Impact décisif des transformations sur les sites de reproduction
Plus que les migrateurs à courte distance et les sédentaires, les voyageurs au long cours comptent proportionnellement davantage d’espèces des milieux ouverts, terres agricoles et zones humides, qui ont subi des transformations considérables, autant dans les quartiers d’été que d’hiver : lier les raisons du déclin uniquement aux uns ou aux autres se révèle donc impossible.
Ces espaces ouverts se sont toutefois particulièrement dégradés dans les quartiers de reproduction, où la forte intensification agricole a précipité le déclin des oiseaux. De leur côté, les zones humides ont plutôt régressé et souffrent souvent d’assèchement, conduisant à des disparitions locales d’espèces. Leur régression essentiellement aux basses altitudes de Suisse, en des lieux fortement imprégnés par les activités humaines, apporte cependant un sérieux indice sur l’origine avant tout « locale » ces déclins.

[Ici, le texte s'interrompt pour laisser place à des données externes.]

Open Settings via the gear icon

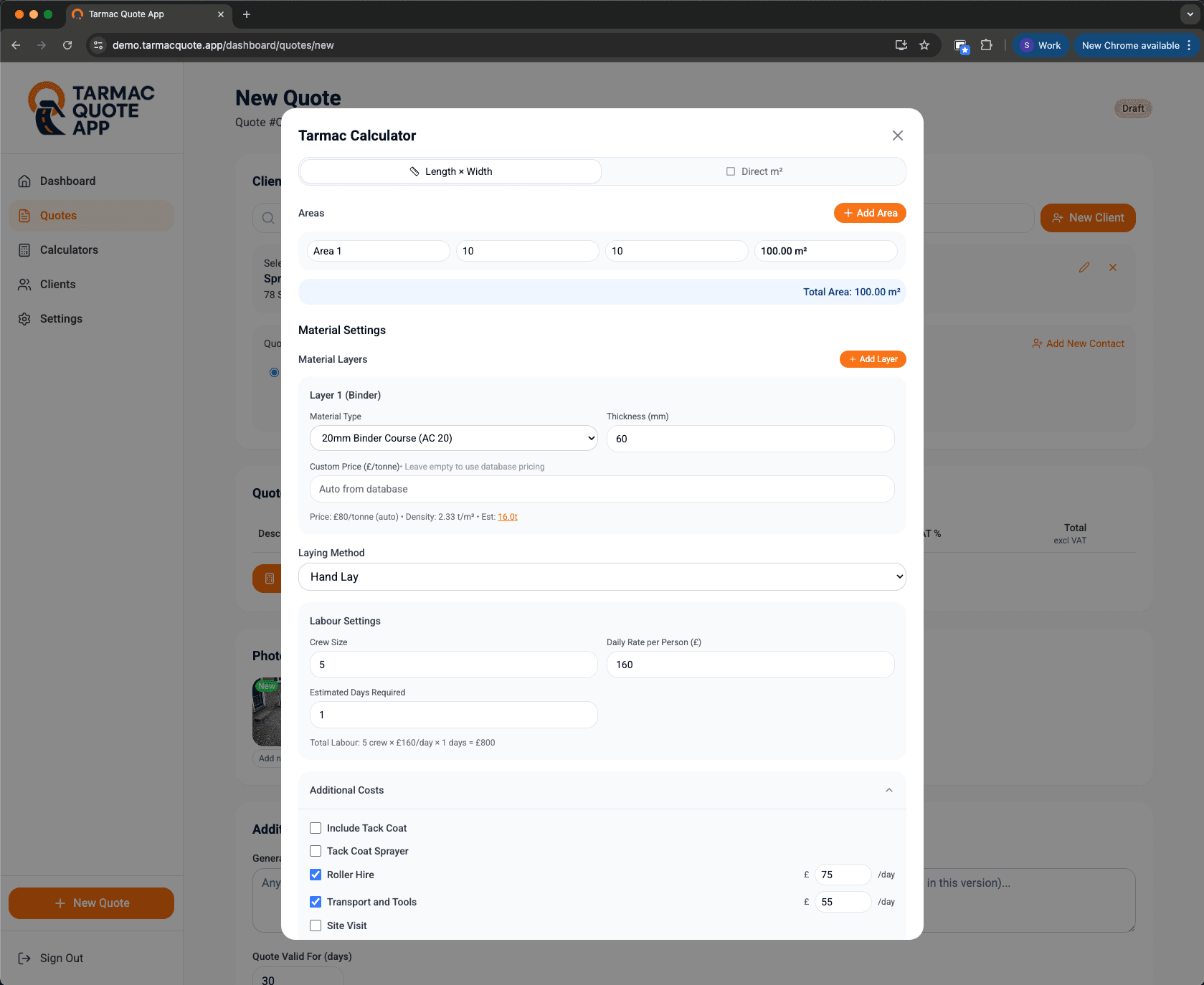pos(24,319)
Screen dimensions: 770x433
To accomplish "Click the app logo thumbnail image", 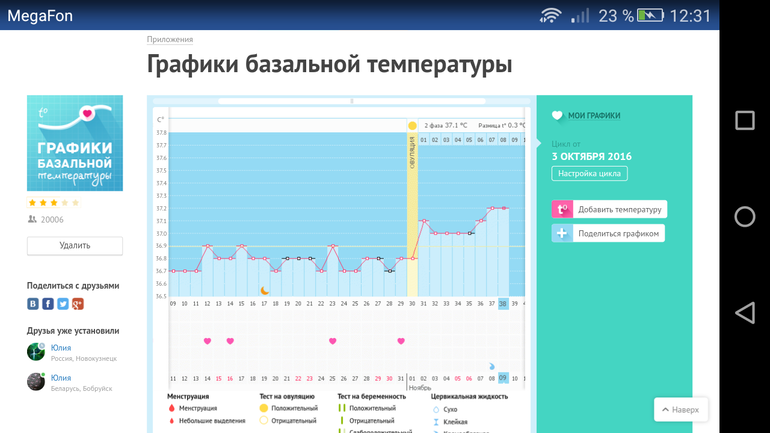I will 75,143.
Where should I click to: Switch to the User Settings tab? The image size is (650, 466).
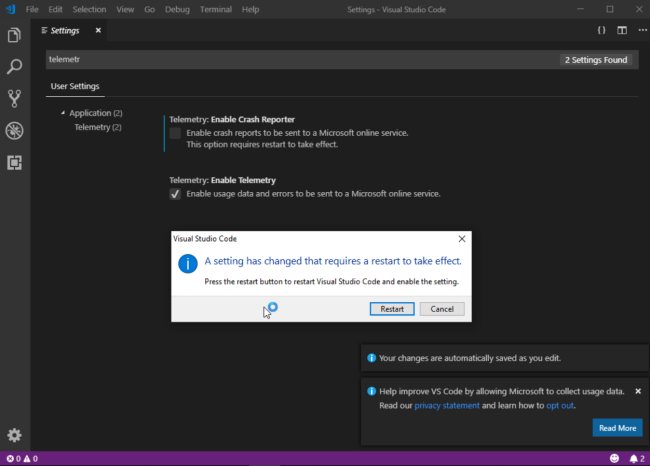point(75,86)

Impact également négatif des transformations dans les quartiers d’hiver et sites d’escale
Le manque de sites d’escale peut mettre les migrateurs en grande difficulté, notamment en bordure du Sahara (en Afrique du Nord pour la migration d’automne, au Sahel pour la printanière), où ils sont essentiels à la reconstitution de leurs réserves de graisse.
La région du Sahel a subi des sécheresses marquées dans les années 1970, qui ont provoqué de sévères chutes d’effectifs reproducteurs, parmi diverses espèces hivernant dans cette région (p. ex. Rougequeue à front blanc, Gobemouche noir, Hirondelle de rivage et Fauvette grisette). Il pleut à nouveau davantage au Sahel depuis les années 1990, mais toutefois moins qu’autrefois. En outre, la région est affectée par le déboisement. Le sud de l’Afrique subit aussi d’importantes mutations paysagères provoquées par la déforestation, l’éclaircissement de la savane et l’exploitation croissante de l’eau. À ces facteurs négatifs s’ajoutent aussi la chasse dans le bassin méditerranéen et en Afrique du Nord ainsi que le réchauffement climatique, qui engendre très vraisemblablement des sécheresses et des précipitations irrégulières sur les voies de passage et en Afrique.
Les migrateurs au long cours ont fait preuve d’adaptations étonnantes et sont capables de performances de vol exceptionnelles. Hirondelle rustique, Rossignol philomèle et Loriot d’Europe parviennent à exploiter chez nous le pic d’insectes en été et à passer le reste du temps dans des contrées situées à des milliers de kilomètres. Il nous faut tout mettre en œuvre afin de leur offrir des conditions de vie optimales dans notre pays.